Task objective
Search the records for the string "green" and return each line that has it.

━━━━━━━━━━━━━━━━

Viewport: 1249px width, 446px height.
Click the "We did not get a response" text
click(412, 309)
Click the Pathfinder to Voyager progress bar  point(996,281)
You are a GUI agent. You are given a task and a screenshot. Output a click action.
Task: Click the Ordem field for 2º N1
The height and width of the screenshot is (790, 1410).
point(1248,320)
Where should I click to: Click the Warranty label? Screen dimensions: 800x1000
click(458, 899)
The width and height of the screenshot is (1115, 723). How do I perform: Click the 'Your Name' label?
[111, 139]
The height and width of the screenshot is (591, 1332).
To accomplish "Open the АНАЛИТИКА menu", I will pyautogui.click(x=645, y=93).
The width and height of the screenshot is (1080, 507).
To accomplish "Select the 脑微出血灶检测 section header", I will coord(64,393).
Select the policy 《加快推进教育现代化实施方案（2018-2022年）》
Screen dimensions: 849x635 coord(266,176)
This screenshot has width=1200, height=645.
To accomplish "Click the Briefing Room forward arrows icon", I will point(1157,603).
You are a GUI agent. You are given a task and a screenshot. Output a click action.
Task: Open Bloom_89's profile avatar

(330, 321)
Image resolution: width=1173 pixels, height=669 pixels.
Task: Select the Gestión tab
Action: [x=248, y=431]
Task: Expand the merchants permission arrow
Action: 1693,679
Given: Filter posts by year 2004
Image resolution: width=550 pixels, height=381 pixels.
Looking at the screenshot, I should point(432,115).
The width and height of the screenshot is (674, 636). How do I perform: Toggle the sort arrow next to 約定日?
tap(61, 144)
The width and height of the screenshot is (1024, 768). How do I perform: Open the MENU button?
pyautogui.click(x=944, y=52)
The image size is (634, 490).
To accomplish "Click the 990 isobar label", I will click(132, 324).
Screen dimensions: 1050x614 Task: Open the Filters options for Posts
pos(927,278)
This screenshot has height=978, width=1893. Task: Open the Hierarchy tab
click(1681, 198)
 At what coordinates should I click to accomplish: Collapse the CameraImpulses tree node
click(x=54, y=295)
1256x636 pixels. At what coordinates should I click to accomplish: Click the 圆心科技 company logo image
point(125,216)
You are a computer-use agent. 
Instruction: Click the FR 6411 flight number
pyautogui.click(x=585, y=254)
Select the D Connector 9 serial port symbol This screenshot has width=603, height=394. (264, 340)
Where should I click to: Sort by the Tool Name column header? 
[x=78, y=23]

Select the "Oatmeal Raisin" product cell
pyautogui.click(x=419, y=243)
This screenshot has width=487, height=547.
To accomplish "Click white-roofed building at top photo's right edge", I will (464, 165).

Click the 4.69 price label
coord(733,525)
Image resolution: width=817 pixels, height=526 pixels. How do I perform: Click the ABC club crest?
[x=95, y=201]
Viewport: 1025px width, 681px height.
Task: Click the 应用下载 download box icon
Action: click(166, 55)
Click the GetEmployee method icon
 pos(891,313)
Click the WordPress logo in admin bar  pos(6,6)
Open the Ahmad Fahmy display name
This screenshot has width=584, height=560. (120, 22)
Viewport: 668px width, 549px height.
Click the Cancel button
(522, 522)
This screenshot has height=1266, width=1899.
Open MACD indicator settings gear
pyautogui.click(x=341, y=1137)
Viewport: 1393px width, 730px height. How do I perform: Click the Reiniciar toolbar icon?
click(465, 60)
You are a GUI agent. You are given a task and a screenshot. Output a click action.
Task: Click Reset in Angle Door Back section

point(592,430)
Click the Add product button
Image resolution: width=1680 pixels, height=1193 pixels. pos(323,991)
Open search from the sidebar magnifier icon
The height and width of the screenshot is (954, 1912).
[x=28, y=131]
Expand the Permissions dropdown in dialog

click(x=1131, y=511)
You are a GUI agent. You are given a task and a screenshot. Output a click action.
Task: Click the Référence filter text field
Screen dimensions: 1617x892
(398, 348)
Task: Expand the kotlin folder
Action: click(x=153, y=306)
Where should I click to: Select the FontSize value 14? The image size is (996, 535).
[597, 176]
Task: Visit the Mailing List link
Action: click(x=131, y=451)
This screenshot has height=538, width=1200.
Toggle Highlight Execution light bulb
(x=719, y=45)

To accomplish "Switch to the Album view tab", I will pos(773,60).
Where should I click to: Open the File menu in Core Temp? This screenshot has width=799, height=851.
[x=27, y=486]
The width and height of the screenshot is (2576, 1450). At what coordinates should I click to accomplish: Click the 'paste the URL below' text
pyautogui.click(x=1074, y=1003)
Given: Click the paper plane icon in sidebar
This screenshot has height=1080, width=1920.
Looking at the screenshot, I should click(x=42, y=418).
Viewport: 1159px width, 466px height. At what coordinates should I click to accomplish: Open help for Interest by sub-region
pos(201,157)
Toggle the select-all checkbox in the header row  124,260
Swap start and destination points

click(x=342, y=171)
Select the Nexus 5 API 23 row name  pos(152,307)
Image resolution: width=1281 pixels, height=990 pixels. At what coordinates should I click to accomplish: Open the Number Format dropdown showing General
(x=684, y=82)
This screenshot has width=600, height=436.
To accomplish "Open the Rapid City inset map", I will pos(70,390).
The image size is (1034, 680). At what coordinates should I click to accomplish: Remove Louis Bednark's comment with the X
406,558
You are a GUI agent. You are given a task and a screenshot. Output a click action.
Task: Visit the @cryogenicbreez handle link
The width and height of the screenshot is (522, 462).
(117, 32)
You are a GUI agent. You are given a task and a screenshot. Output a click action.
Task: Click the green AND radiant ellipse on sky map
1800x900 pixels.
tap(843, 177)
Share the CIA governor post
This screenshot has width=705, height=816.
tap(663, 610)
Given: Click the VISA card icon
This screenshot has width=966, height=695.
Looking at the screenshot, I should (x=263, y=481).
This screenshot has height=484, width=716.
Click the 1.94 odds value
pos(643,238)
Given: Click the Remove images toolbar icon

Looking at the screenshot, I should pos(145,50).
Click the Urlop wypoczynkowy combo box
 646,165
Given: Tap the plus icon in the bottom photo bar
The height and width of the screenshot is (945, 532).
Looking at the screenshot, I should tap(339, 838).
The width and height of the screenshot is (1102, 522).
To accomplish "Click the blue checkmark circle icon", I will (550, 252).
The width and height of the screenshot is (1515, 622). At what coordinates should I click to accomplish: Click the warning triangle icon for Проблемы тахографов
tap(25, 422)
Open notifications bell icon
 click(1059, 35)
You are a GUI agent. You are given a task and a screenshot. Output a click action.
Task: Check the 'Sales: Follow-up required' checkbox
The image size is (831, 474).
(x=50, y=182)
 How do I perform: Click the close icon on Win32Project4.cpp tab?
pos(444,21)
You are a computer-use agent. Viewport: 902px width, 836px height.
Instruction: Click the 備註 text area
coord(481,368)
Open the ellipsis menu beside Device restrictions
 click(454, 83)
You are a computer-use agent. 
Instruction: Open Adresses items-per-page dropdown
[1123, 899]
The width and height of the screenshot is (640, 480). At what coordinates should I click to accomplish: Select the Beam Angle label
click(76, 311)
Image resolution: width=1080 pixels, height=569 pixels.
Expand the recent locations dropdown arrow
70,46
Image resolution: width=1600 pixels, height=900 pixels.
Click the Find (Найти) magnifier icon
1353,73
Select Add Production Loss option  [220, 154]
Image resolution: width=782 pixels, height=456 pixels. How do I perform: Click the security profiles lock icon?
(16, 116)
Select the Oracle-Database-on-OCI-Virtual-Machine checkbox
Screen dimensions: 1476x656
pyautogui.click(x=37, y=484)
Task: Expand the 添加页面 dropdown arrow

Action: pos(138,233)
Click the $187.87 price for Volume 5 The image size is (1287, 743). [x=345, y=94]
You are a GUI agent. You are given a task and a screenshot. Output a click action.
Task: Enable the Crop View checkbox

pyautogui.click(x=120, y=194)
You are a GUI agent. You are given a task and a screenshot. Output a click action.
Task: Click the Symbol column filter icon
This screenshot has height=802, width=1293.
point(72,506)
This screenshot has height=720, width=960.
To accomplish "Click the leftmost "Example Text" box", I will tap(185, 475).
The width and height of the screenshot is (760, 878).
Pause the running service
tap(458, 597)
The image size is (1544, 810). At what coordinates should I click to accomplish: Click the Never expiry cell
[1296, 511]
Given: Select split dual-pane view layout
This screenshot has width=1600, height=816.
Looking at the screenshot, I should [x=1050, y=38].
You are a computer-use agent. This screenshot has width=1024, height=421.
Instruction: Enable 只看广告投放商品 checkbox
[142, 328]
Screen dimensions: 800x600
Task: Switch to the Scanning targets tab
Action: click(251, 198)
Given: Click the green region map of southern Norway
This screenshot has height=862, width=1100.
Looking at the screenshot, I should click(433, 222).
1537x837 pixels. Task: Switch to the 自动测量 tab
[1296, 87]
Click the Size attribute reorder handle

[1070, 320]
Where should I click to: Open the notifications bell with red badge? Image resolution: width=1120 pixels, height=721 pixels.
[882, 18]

━━━━━━━━━━━━━━━━

Task output
Task: Click the green AND radiant ellipse on sky map
Given: Click the green region map of southern Norway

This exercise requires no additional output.